Abstract
There are now robust data supporting the Developmental Origins of Health and Disease (DOHaD) paradigm. This includes human and animal data focusing on nutrition or environmental chemicals during development. However, the term DOHaD has not been generally accepted as the official term to be used when one is concerned with understanding the pathophysiological basis for how environmental influences acting during early development influence the risk of later noncommunicable diseases. Similarly, there is no global research or public health program built around the DOHaD paradigm that encompasses all aspects of environment. To better inform the global health efforts aimed at addressing the growing epidemic of chronic noncommunicable diseases of environmental origin, we propose a two-pronged approach: first, to make it clear that the current concept of DOHaD comprehensively includes a range of environmental factors and their relevance to disease occurrence not just throughout the life span but potentially across several generations; and second, to initiate the discussion of how adoption of DOHaD can promote a more realistic, accurate, and integrative approach to understanding environmental disruption of developmental programming and better inform clinical and policy interventions.
Development is a plastic process that is sensitive to environmental perturbations including nutrition, stress, drugs, and environmental pollutants.

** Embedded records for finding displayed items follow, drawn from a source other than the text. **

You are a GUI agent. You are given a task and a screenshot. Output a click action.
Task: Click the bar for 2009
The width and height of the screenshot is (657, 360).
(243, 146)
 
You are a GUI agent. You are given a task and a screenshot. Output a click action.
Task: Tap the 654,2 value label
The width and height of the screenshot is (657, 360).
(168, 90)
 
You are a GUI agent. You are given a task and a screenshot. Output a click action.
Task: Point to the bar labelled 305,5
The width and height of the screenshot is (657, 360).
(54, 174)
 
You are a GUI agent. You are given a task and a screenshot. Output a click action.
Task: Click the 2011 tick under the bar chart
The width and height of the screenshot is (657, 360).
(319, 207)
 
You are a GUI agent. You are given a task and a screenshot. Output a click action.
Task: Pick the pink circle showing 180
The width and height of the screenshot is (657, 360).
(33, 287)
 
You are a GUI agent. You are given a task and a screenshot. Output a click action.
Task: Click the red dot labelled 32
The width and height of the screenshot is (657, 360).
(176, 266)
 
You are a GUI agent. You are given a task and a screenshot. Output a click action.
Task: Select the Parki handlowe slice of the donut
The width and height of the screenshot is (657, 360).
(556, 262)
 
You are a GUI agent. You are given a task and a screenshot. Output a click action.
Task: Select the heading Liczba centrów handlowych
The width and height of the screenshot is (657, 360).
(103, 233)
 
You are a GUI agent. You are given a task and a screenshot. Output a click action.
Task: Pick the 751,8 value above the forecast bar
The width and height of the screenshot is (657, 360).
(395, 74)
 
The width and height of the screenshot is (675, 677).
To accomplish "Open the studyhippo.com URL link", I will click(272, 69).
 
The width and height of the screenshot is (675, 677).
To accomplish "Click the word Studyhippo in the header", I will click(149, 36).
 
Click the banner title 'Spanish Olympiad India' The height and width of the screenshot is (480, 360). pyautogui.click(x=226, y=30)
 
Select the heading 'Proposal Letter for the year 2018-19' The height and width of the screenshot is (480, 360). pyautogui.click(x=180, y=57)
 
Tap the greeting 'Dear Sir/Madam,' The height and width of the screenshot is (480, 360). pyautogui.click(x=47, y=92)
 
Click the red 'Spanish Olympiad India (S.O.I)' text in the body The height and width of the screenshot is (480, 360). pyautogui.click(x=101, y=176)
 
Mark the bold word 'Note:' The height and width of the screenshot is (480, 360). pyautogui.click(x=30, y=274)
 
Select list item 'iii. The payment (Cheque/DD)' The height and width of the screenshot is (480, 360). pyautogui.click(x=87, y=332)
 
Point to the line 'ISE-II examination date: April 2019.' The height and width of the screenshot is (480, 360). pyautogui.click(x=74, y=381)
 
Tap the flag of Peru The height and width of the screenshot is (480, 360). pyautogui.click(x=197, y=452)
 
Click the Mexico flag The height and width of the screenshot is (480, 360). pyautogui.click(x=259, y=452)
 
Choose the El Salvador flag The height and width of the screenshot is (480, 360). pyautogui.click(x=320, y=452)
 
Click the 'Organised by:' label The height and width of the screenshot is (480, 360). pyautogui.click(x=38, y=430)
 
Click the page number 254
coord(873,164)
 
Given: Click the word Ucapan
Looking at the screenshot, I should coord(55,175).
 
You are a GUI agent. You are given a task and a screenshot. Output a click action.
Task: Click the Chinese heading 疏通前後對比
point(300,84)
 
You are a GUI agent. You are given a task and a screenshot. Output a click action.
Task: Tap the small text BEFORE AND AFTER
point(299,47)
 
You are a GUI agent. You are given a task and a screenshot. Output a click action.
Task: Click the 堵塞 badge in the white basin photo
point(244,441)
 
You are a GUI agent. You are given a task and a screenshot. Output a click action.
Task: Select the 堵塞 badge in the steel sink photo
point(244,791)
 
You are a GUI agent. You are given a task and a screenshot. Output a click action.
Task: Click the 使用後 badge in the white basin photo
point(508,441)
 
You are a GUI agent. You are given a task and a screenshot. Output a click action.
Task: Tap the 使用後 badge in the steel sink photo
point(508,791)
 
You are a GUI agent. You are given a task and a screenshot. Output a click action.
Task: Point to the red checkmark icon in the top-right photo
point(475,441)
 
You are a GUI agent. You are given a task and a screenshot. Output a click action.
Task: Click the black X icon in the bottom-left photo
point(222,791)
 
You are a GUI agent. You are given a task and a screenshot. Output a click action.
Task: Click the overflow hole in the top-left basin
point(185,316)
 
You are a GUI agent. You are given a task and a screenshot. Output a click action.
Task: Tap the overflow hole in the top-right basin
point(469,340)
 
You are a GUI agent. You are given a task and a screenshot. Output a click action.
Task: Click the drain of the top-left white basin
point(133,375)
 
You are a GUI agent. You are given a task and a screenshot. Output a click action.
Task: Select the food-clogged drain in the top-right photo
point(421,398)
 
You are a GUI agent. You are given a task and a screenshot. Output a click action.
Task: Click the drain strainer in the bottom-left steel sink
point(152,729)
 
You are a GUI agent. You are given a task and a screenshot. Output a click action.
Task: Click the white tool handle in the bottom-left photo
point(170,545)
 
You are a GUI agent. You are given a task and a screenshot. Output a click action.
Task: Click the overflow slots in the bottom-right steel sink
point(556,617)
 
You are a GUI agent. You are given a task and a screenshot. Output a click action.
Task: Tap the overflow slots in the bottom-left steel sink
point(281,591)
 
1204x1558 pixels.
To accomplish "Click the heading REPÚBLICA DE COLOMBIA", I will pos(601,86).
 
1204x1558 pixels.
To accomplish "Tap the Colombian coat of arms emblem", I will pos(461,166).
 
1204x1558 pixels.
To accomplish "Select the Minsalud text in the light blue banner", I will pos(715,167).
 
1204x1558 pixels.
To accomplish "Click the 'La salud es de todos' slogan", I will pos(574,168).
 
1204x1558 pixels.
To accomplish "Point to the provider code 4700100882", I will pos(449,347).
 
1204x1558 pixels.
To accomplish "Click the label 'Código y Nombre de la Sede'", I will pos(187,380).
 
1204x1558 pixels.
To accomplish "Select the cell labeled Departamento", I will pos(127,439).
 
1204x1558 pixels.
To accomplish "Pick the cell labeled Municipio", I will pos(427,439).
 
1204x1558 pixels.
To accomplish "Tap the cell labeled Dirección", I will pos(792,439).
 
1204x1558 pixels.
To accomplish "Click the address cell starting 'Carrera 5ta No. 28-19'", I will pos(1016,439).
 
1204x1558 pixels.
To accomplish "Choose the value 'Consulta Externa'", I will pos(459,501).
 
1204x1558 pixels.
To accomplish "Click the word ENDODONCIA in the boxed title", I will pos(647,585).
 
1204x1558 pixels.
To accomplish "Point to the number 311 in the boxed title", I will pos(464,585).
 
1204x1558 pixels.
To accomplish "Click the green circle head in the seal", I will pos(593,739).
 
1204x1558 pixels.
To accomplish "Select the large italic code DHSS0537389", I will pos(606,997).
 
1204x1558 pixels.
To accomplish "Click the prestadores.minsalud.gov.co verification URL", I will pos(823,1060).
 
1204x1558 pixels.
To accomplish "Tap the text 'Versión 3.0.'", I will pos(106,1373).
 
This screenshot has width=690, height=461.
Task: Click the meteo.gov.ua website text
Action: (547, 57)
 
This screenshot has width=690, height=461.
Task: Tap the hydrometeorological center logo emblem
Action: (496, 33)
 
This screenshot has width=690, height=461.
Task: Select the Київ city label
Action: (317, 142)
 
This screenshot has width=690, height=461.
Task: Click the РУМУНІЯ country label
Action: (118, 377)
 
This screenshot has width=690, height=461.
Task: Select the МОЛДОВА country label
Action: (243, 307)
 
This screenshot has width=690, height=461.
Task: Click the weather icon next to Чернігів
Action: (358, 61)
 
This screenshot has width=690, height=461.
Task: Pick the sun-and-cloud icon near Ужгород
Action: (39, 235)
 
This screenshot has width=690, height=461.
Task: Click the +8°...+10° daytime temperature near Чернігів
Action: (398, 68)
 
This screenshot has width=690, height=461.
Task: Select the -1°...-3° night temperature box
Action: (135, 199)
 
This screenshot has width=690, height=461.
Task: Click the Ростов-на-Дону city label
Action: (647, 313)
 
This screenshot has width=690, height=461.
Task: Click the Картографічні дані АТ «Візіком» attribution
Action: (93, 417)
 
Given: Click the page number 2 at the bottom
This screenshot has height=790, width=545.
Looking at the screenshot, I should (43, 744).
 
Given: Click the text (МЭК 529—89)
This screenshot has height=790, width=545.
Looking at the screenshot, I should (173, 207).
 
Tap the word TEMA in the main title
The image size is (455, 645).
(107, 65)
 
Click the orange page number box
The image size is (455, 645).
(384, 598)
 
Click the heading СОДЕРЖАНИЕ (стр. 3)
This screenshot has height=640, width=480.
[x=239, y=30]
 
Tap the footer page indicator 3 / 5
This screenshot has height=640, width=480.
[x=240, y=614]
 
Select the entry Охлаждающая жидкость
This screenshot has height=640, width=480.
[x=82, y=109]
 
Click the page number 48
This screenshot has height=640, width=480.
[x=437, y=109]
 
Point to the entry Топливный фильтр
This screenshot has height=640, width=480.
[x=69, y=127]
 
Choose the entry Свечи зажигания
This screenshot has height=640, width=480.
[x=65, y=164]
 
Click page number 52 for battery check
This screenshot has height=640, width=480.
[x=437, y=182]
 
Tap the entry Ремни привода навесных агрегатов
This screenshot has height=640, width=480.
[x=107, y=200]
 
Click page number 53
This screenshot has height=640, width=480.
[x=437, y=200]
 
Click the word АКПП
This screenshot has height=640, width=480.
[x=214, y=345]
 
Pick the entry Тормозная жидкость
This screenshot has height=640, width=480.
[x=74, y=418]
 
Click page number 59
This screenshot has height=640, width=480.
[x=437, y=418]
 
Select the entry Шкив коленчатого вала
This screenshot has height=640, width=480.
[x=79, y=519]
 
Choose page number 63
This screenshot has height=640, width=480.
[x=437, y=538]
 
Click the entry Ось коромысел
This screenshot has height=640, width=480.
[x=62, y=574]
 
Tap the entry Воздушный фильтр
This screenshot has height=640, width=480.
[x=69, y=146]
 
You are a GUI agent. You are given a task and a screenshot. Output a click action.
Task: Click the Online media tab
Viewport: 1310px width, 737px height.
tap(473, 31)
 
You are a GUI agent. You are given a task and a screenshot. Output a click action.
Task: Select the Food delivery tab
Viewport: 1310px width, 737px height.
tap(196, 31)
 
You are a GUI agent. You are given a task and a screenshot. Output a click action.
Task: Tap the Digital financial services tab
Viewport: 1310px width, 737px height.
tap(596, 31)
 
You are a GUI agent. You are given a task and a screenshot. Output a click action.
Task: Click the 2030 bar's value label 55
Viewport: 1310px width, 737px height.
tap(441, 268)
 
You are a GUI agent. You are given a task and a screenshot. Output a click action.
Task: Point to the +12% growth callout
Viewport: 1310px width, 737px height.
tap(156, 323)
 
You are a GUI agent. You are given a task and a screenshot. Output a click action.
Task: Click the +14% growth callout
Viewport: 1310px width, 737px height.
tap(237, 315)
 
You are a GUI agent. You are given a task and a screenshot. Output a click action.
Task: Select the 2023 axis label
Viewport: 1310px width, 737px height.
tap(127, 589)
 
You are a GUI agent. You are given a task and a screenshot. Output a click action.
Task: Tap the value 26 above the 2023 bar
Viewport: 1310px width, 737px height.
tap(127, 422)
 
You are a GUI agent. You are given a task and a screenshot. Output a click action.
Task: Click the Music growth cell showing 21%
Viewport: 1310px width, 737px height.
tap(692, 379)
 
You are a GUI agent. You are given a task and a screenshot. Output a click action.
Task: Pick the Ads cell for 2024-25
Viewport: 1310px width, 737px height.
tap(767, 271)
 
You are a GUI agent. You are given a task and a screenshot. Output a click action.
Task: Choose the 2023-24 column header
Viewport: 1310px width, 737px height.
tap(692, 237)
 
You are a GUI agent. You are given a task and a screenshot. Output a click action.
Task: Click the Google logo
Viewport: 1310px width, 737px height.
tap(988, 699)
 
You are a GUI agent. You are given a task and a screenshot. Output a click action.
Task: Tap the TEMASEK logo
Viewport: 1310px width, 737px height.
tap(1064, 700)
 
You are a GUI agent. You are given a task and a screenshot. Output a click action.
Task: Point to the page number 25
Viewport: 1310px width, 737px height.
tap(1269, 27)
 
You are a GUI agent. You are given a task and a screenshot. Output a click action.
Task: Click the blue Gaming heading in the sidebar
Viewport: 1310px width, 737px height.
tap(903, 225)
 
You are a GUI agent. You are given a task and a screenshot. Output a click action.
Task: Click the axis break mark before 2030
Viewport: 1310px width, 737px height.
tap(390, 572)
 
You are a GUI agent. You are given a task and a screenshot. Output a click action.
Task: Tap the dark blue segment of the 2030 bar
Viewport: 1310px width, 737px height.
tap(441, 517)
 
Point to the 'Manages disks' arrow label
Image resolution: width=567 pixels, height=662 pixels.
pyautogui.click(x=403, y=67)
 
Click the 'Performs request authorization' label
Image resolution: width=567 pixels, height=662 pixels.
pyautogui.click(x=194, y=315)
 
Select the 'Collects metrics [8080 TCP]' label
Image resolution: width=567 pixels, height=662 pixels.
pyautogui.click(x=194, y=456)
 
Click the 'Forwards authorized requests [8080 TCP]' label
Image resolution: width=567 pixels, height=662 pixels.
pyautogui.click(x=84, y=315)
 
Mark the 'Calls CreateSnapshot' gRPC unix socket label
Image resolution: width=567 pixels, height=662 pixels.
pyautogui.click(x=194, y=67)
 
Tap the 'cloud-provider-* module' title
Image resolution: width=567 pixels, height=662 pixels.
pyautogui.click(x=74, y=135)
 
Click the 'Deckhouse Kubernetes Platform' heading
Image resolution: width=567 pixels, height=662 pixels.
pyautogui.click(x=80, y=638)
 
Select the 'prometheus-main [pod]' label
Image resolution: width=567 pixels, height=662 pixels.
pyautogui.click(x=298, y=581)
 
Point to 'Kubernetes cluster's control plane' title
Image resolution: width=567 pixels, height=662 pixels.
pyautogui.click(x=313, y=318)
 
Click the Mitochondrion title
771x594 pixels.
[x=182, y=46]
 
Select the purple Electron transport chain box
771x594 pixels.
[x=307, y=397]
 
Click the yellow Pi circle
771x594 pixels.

Indeed, environmental influences during development have been shown to affect the etiology of and susceptibility to the noncommunicable diseases (NCDs) and dysfunctions that constitute major public health problems across the globe including obesity, diabetes, hypertension, cardiovascular disease, asthma and allergy, immune and autoimmune diseases, neurodevelopmental and neurodegenerative diseases/dysfunctions, changes in timing of puberty, infertility, cancers, depression, and psychiatric disorders (1–4). Although prevention efforts to reduce NCDs have focused mainly on adults and on four factors, namely poor diet, physical inactivity, tobacco use, and alcohol consumption, evidence now suggests that more attention is needed on early-life optimization of nutrition, reduction of stress, and abatement of exposures to toxic environmental chemicals (4).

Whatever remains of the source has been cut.